--- Task objective ---
Return the data that follows exactly, with each line intact.

(Pixel coordinate grounding data)
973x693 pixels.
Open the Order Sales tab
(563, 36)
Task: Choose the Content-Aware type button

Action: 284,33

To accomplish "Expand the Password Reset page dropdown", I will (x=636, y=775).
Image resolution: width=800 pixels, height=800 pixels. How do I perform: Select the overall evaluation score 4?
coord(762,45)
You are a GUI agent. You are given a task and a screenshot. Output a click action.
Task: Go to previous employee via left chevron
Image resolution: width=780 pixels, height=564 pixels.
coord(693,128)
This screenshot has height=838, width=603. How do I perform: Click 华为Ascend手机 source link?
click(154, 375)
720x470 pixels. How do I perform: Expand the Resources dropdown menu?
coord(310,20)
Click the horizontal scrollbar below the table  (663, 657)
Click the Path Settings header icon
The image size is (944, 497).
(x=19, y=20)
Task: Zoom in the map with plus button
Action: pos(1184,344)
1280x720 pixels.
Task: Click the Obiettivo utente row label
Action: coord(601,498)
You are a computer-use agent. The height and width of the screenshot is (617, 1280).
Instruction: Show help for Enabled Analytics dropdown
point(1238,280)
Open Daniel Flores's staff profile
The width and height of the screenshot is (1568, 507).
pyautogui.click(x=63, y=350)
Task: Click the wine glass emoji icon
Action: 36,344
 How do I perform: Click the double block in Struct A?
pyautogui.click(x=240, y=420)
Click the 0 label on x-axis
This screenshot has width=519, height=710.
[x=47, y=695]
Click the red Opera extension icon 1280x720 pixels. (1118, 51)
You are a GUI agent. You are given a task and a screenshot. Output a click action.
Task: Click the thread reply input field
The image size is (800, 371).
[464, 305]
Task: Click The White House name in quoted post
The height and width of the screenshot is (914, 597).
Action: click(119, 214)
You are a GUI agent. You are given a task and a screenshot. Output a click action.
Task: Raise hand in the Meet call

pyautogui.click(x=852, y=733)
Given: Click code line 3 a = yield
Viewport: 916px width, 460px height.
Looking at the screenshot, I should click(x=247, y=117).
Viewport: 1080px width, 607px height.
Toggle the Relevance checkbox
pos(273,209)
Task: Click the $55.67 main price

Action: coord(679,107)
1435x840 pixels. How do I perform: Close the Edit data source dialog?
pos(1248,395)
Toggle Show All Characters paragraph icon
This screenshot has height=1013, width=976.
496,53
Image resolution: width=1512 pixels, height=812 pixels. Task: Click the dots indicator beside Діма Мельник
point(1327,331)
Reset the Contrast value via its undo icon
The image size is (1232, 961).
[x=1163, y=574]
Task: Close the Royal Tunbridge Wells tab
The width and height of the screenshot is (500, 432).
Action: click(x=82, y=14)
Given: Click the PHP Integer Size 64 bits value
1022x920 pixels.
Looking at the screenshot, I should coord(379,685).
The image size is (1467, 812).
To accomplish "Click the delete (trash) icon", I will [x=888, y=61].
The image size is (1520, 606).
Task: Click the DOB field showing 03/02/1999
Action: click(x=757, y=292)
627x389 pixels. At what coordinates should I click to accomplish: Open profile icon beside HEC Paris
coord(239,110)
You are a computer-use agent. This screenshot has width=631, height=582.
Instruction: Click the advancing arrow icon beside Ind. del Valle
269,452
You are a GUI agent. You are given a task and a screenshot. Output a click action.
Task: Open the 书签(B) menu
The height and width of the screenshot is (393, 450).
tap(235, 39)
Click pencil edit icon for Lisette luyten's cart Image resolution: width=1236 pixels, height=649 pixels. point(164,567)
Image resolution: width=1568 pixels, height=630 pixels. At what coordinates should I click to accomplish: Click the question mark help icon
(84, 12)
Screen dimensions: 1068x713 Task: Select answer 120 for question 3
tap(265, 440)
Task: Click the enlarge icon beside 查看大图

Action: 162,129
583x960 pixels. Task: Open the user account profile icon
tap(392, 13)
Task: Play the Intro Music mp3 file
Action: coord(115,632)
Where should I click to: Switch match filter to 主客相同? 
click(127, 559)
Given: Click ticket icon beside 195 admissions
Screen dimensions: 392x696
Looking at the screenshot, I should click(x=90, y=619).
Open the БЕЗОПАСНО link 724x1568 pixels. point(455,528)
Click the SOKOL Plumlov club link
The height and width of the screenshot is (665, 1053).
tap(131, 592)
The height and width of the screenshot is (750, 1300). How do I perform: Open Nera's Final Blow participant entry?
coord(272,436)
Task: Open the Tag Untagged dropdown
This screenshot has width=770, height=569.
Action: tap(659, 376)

--- Output ---
973x693 pixels.
Open the Order Sales tab
(563, 36)
Task: Choose the Content-Aware type button

Action: 284,33

To accomplish "Expand the Password Reset page dropdown", I will (x=636, y=775).
Image resolution: width=800 pixels, height=800 pixels. How do I perform: Select the overall evaluation score 4?
coord(762,45)
You are a GUI agent. You are given a task and a screenshot. Output a click action.
Task: Go to previous employee via left chevron
Image resolution: width=780 pixels, height=564 pixels.
coord(693,128)
This screenshot has height=838, width=603. How do I perform: Click 华为Ascend手机 source link?
click(154, 375)
720x470 pixels. How do I perform: Expand the Resources dropdown menu?
coord(310,20)
Click the horizontal scrollbar below the table  (663, 657)
Click the Path Settings header icon
The image size is (944, 497).
(x=19, y=20)
Task: Zoom in the map with plus button
Action: pos(1184,344)
1280x720 pixels.
Task: Click the Obiettivo utente row label
Action: coord(601,498)
You are a computer-use agent. The height and width of the screenshot is (617, 1280).
Instruction: Show help for Enabled Analytics dropdown
point(1238,280)
Open Daniel Flores's staff profile
The width and height of the screenshot is (1568, 507).
pyautogui.click(x=63, y=350)
Task: Click the wine glass emoji icon
Action: 36,344
 How do I perform: Click the double block in Struct A?
pyautogui.click(x=240, y=420)
Click the 0 label on x-axis
This screenshot has width=519, height=710.
[x=47, y=695]
Click the red Opera extension icon 1280x720 pixels. (1118, 51)
You are a GUI agent. You are given a task and a screenshot. Output a click action.
Task: Click the thread reply input field
The image size is (800, 371).
[464, 305]
Task: Click The White House name in quoted post
The height and width of the screenshot is (914, 597).
Action: click(119, 214)
You are a GUI agent. You are given a task and a screenshot. Output a click action.
Task: Raise hand in the Meet call

pyautogui.click(x=852, y=733)
Given: Click code line 3 a = yield
Viewport: 916px width, 460px height.
Looking at the screenshot, I should click(x=247, y=117).
Viewport: 1080px width, 607px height.
Toggle the Relevance checkbox
pos(273,209)
Task: Click the $55.67 main price

Action: coord(679,107)
1435x840 pixels. How do I perform: Close the Edit data source dialog?
pos(1248,395)
Toggle Show All Characters paragraph icon
This screenshot has height=1013, width=976.
496,53
Image resolution: width=1512 pixels, height=812 pixels. Task: Click the dots indicator beside Діма Мельник
point(1327,331)
Reset the Contrast value via its undo icon
The image size is (1232, 961).
[x=1163, y=574]
Task: Close the Royal Tunbridge Wells tab
The width and height of the screenshot is (500, 432).
Action: click(x=82, y=14)
Given: Click the PHP Integer Size 64 bits value
1022x920 pixels.
Looking at the screenshot, I should coord(379,685).
The image size is (1467, 812).
To accomplish "Click the delete (trash) icon", I will [x=888, y=61].
The image size is (1520, 606).
Task: Click the DOB field showing 03/02/1999
Action: click(x=757, y=292)
627x389 pixels. At what coordinates should I click to accomplish: Open profile icon beside HEC Paris
coord(239,110)
You are a computer-use agent. This screenshot has width=631, height=582.
Instruction: Click the advancing arrow icon beside Ind. del Valle
269,452
You are a GUI agent. You are given a task and a screenshot. Output a click action.
Task: Open the 书签(B) menu
The height and width of the screenshot is (393, 450).
tap(235, 39)
Click pencil edit icon for Lisette luyten's cart Image resolution: width=1236 pixels, height=649 pixels. point(164,567)
Image resolution: width=1568 pixels, height=630 pixels. At what coordinates should I click to accomplish: Click the question mark help icon
(84, 12)
Screen dimensions: 1068x713 Task: Select answer 120 for question 3
tap(265, 440)
Task: Click the enlarge icon beside 查看大图

Action: 162,129
583x960 pixels. Task: Open the user account profile icon
tap(392, 13)
Task: Play the Intro Music mp3 file
Action: coord(115,632)
Where should I click to: Switch match filter to 主客相同? 
click(127, 559)
Given: Click ticket icon beside 195 admissions
Screen dimensions: 392x696
Looking at the screenshot, I should click(x=90, y=619).
Open the БЕЗОПАСНО link 724x1568 pixels. point(455,528)
Click the SOKOL Plumlov club link
The height and width of the screenshot is (665, 1053).
tap(131, 592)
The height and width of the screenshot is (750, 1300). How do I perform: Open Nera's Final Blow participant entry?
coord(272,436)
Task: Open the Tag Untagged dropdown
This screenshot has width=770, height=569.
Action: tap(659, 376)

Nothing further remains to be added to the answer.